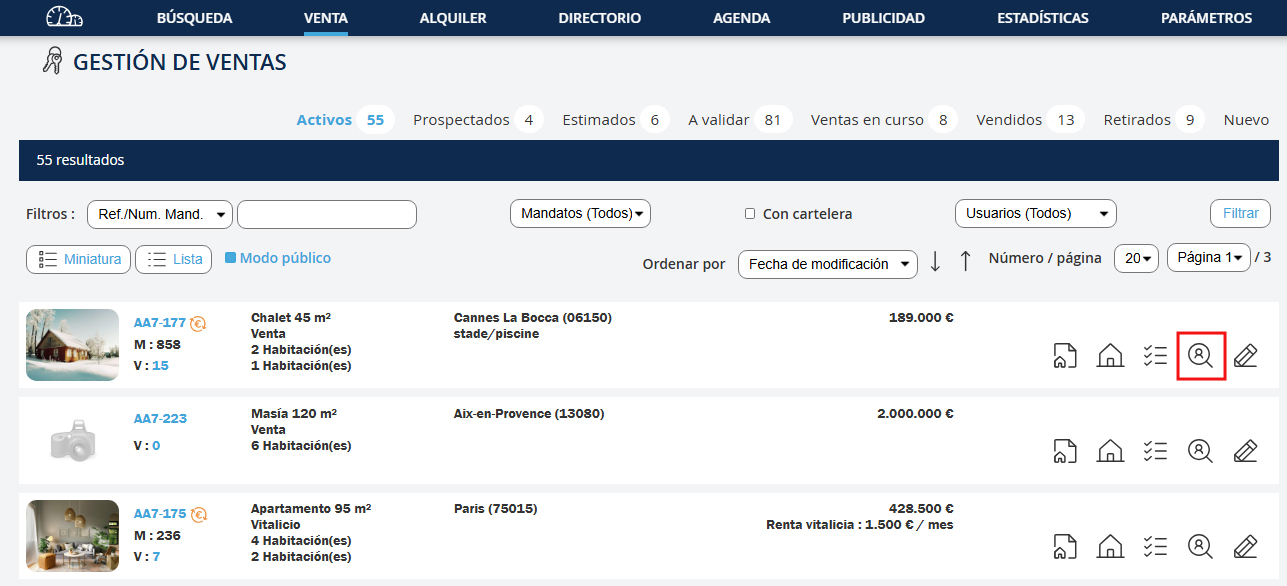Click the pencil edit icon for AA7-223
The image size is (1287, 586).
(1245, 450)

* * *

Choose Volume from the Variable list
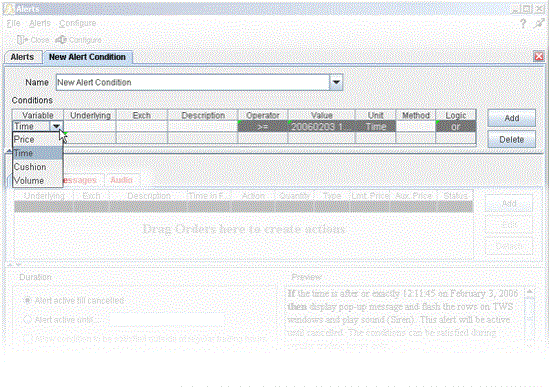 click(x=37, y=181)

### EXERCISE DETAILS
Recast the records from the line containing "Click the pencil edit icon for AA7-223" through the line containing "(1245, 450)" as a numbered list, without blank lines. Leave out the pictures.

### SOLUTION FOR THIS EXERCISE
1. Click the pencil edit icon for AA7-223
2. The image size is (1287, 586).
3. (1245, 450)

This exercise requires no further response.